** Start **
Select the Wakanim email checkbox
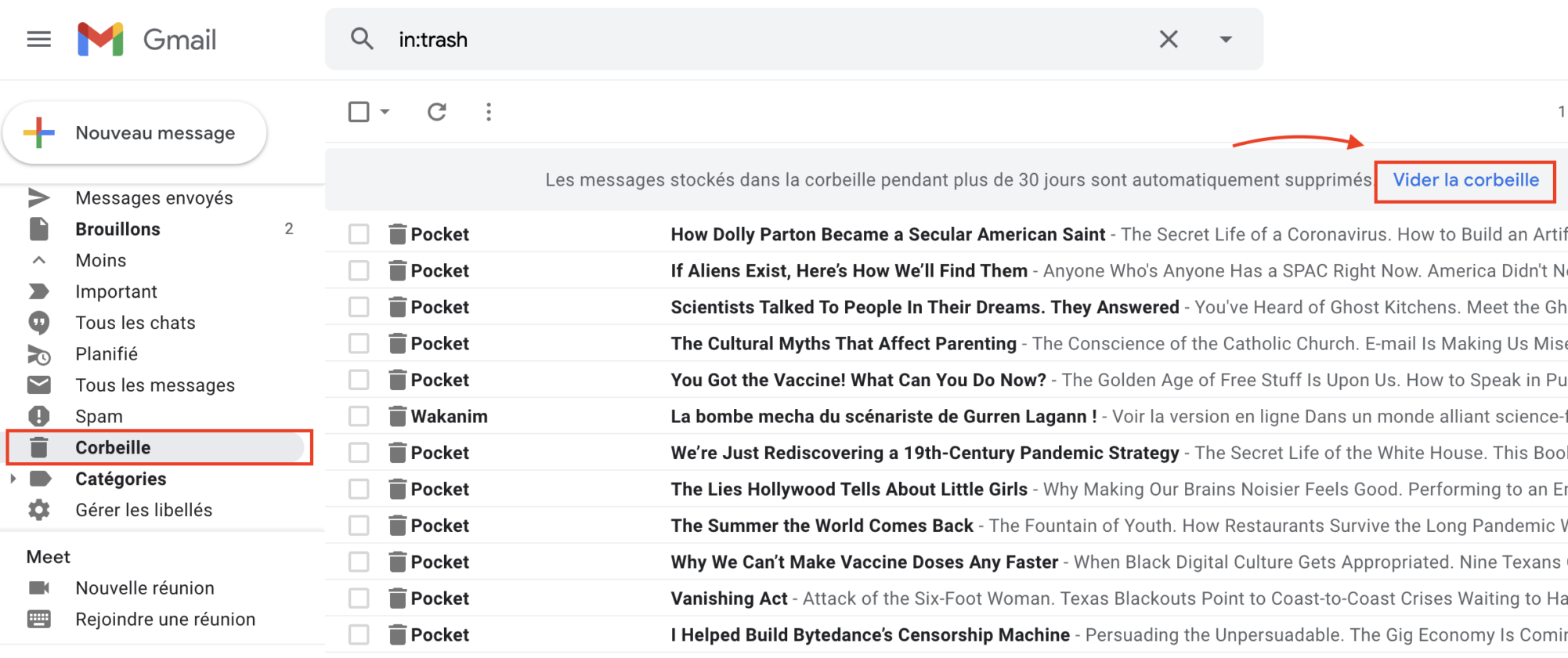Image resolution: width=1568 pixels, height=658 pixels. point(359,416)
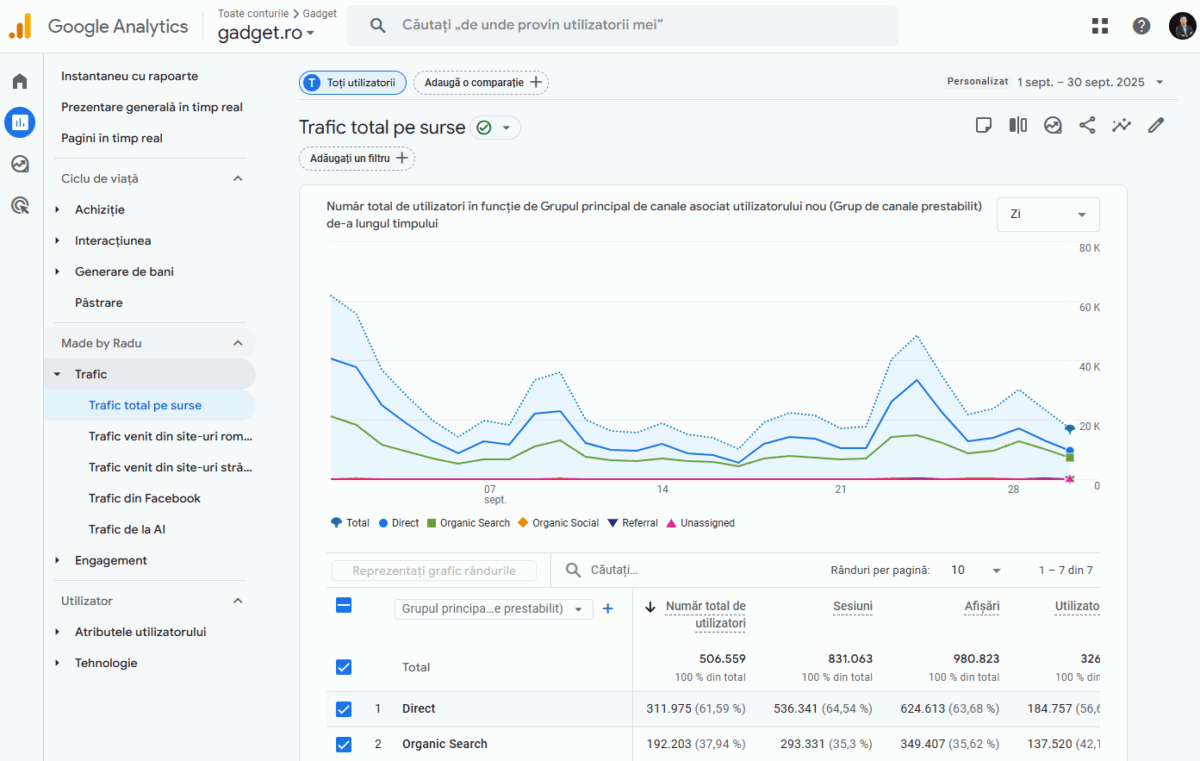Viewport: 1200px width, 761px height.
Task: Expand the Achiziție section
Action: (99, 210)
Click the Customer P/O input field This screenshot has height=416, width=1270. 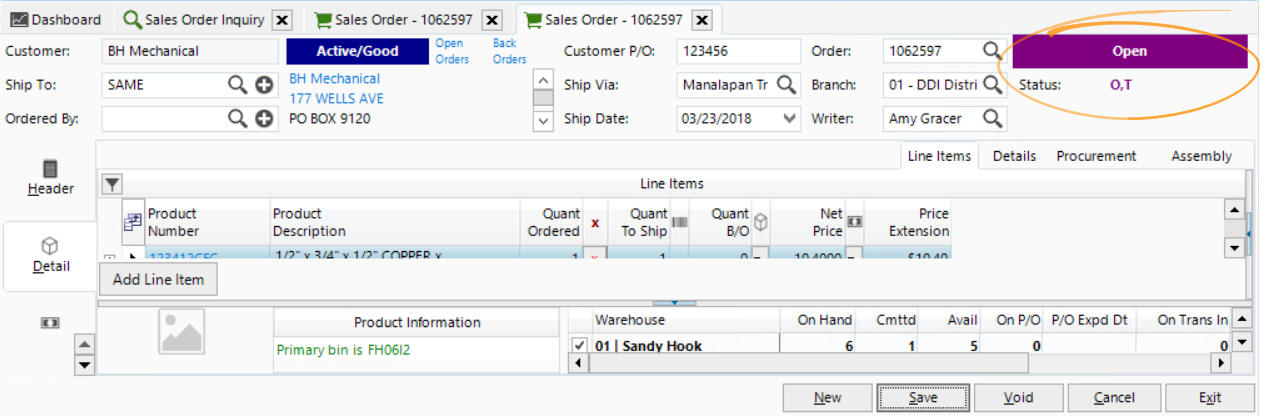coord(738,51)
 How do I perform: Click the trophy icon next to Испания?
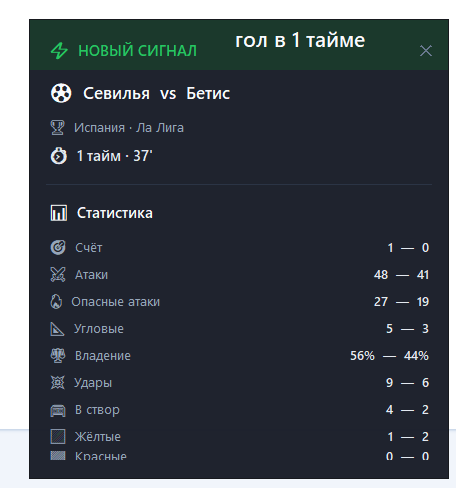pyautogui.click(x=57, y=128)
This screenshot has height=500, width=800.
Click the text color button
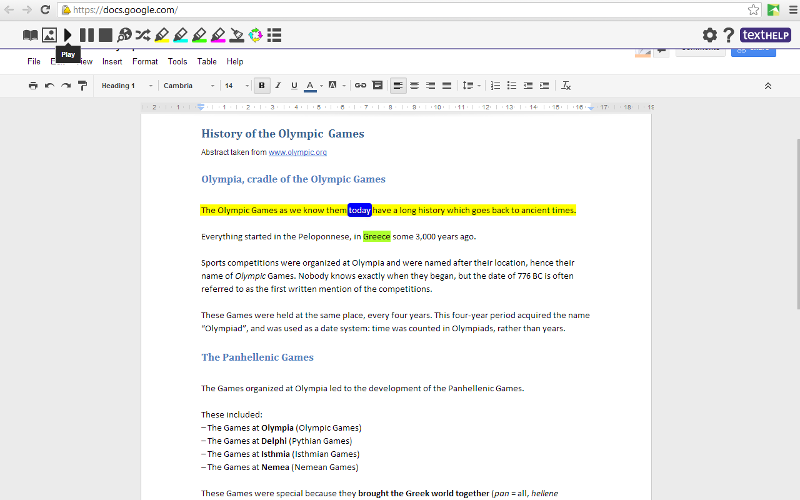310,86
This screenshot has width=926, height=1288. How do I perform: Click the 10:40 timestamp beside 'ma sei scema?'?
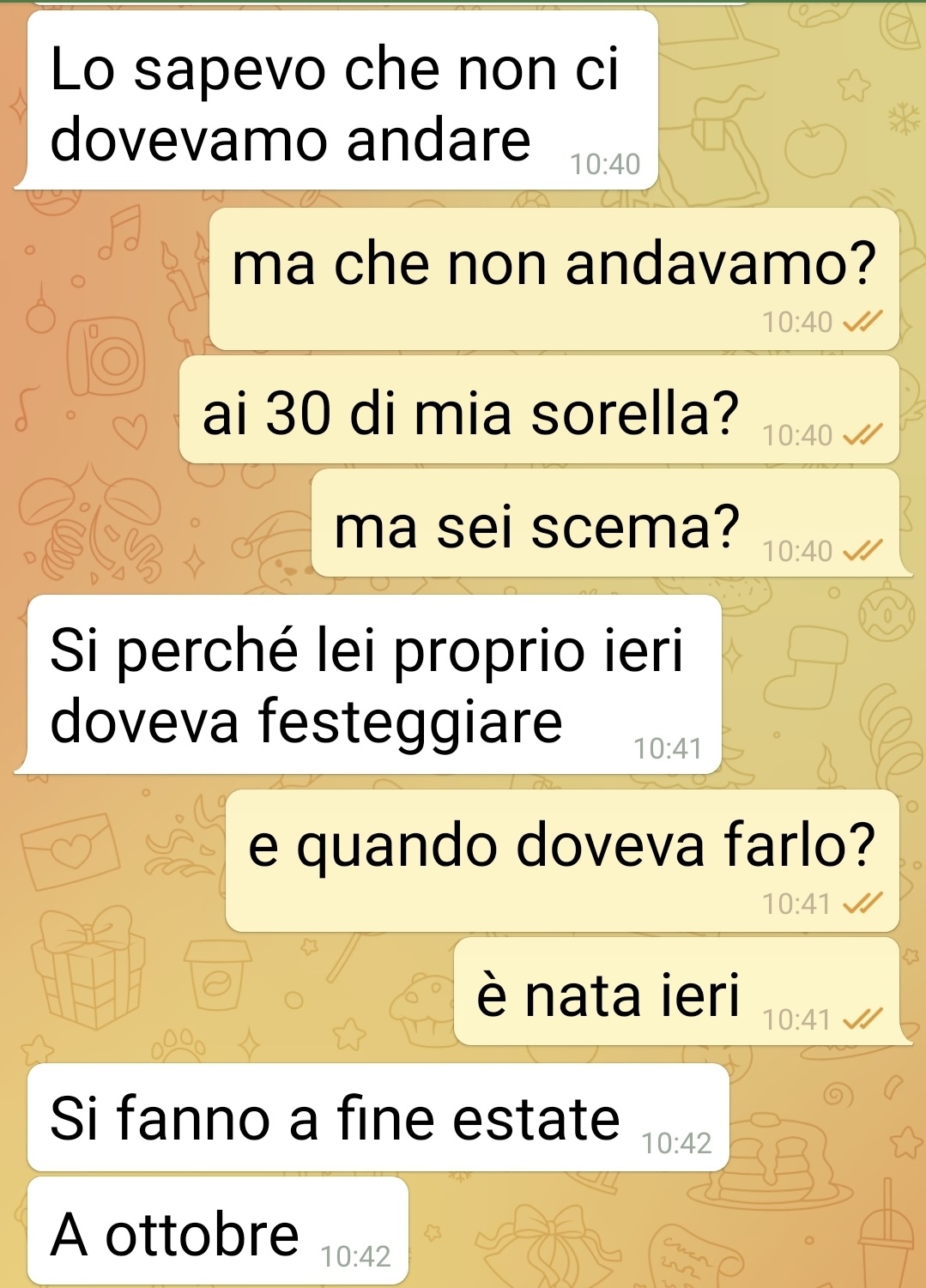tap(797, 551)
** End **
Rewrite the records from the line containing "How do I perform: Click the trophy" through the end of the records, changing "screenshot" to "capture" and keeping everything else the same. Leave the pictures out of your answer.

[WRITTEN ANSWER]
 How do I perform: Click the trophy icon next to Испания?
pyautogui.click(x=57, y=128)
This capture has height=500, width=800.
Click the text color button
310,86
This capture has width=926, height=1288. How do I perform: Click the 10:40 timestamp beside 'ma sei scema?'?
tap(797, 551)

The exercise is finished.